Problems to solve:
1. According to the excerpt on the history of San Miguel, in what year did Stirling Dickinson come to the town?
2. Extend the excerpt on the history of San Miguel, picking up right after its final sentence.

Excerpt provided:
-.-.-
I left off in the history of San Miguel in the 1860's, when it was well on the way to becoming a ghost town. At its height "it was one of the most important and prosperous settlements in New Spain with a population reaching 30,000. In comparison, in the mid 18th century Boston had a population of only 16,000 and New York 25,000. The town's apogee came during the transition period between Baroque and Neoclassical architecture and many of the mansions and churches have both influences. Mansions were larger than normal for a settlement of this size." (Wikipedia) What remained would stay frozen in time, as the new Mexican government, under the
INAH, declared San Miguel a “Historic and Protected Town” in 1926, establishing guidelines and restrictions aimed at keeping its colonial appearance. But by 1930, few people lived there and the mansions were abandoned.
Opera singer and actor(and later a Franciscan monk in Peru....and full circle back to the Franciscan founder, Father Juan de San Miguel) Jose Mojica, discovered this magnificent ruin of a town and restored a mansion here for his mother in the 1930's.
He had many friends in Hollywood, including John Wayne, Gary Cooper and John Ford who came to visit, and they told others about this "undiscovered" town.
In the late 1930s and early 1940s, the town began to attract artists and writers. One prominent artist and writer was
Stirling Dickinson, an American, who came in 1938. In the 1940s, Dickinson established the Instituto Allende. Another art and cultural school established around the same time is the Escuela de Bellas Artes. Despite their rural location, both schools would find success after the Second World War. U.S. veterans studying under the G.I. Bill were permitted to study abroad, and these schools took advantage, attracting former soldiers as students. Enrollment at the schools rose and this began the town's cultural reputation.This attracted more artists and writers, including
José Chávez Morado and David Alfaro Siqueiros, who taught painting at the Escuela de Bellas Artes. (A very strange occurrence happened here: Siqueriros, a Stalinist who helped with the assassination of Trotsky in Mexico City, taught painting to American GI's!) (Bill has a coffee mug from the museum that is Trotsky's home, left the way it was the he was shot...bullet holes in the window and wall.)
-.-.-
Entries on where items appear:
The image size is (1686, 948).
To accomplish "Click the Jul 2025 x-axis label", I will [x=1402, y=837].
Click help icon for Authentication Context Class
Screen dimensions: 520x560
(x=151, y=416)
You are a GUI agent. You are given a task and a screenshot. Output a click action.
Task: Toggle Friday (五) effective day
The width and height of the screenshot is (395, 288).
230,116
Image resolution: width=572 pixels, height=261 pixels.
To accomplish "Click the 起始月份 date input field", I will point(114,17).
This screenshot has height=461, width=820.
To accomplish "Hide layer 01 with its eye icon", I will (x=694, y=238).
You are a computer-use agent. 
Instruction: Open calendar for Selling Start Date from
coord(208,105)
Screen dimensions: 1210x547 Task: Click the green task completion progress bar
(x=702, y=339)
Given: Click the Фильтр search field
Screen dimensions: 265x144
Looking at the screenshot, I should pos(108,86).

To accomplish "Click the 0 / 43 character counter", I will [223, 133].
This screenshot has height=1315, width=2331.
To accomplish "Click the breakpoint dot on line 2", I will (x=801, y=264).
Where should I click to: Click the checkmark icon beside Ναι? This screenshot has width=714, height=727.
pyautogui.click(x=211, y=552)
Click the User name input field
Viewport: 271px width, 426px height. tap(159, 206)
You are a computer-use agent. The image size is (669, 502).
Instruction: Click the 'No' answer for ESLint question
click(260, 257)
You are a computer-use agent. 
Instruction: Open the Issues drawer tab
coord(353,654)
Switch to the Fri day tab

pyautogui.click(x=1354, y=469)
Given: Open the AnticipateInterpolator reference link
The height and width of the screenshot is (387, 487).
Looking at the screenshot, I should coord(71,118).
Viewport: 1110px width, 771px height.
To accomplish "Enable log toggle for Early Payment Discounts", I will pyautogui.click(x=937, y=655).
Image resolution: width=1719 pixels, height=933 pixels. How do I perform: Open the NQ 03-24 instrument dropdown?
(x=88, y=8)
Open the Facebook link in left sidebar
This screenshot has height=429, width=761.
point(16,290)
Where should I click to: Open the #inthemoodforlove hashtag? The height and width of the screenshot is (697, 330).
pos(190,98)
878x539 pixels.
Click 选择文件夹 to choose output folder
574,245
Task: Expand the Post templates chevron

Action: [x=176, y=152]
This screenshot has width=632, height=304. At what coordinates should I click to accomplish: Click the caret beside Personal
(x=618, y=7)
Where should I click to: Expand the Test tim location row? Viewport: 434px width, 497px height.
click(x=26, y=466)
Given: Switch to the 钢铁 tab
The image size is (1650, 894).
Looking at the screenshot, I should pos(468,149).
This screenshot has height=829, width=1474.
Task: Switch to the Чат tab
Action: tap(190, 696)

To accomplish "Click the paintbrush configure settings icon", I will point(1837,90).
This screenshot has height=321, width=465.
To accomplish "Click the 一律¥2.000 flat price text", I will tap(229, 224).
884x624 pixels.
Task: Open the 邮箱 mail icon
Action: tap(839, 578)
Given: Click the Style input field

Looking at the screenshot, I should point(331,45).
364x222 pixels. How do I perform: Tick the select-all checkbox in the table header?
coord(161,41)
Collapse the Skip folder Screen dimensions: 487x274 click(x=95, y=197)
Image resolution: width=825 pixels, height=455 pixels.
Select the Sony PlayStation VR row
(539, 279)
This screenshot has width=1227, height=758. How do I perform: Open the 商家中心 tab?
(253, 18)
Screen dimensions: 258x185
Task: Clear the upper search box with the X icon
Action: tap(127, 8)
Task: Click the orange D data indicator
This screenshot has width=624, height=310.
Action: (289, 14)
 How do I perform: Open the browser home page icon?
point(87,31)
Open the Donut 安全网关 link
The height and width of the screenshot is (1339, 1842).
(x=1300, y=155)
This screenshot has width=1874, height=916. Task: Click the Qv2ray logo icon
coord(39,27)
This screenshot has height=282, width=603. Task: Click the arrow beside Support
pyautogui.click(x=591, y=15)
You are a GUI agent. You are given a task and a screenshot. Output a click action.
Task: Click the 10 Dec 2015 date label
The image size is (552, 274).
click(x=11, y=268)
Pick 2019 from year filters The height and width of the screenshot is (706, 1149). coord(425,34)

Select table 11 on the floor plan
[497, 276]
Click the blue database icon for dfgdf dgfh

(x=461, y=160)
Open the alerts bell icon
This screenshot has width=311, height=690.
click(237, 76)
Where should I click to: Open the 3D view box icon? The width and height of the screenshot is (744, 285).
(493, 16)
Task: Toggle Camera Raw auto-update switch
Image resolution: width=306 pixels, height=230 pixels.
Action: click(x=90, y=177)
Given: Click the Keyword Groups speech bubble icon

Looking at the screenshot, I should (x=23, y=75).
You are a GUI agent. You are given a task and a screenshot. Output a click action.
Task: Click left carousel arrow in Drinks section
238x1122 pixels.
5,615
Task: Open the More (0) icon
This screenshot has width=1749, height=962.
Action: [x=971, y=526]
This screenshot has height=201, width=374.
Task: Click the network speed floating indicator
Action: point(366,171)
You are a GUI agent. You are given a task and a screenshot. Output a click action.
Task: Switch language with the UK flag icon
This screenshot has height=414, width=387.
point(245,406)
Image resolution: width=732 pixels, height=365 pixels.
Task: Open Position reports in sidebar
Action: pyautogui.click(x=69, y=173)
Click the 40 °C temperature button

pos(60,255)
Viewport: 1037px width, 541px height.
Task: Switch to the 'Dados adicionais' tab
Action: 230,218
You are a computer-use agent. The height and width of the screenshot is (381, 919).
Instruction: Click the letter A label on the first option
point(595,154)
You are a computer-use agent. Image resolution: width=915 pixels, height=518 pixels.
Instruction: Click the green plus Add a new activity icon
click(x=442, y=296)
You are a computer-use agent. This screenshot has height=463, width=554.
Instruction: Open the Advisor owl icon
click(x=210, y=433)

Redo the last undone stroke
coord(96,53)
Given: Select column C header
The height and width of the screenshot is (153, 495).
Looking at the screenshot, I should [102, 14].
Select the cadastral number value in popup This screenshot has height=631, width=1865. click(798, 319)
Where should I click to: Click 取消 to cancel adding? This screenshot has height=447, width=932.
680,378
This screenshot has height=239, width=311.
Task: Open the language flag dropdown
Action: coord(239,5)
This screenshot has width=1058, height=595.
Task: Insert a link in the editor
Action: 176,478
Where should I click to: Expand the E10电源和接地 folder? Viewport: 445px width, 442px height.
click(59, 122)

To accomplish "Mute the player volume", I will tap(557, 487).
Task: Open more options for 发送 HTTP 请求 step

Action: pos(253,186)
-.-.-
The answers:
1. 1938

2.
This,
in turn, spurred the opening of hotels, shops and restaurants to cater to the new visitors and residents. Many of the American veterans who came to study in San Miguel would later come back to retire, and have been credited with saving the town.
Thus the 1948 Life article “GI Paradise: Veterans go to Mexico to study art, live cheaply, and have a good time” . Room and board could be had for $45 a month. Many veterans married local girls and often families with Anglo names have long histories here. While there are many expats here, they only make up 5% of the population.
Today was my first day of Spanish school. I am now in level 2... The last time I took a class was in Oaxaca several years ago, and I came into this session in its third week so the learning curve today was very steep: we worked on the imperfecto, which is what we use when we say "was walking" or "used to walk" rather than "walked". So now I am learning several new sets of verb endings... My school is the Academia Hispano Americano and it's a 20 walk away. I have
class Monday-Friday for three hours each morning.
It is chilly here in the mornings and evenings, and very warm in the sun by mid-day...I need to dress warmer tomorrow for my 8 am walk to school!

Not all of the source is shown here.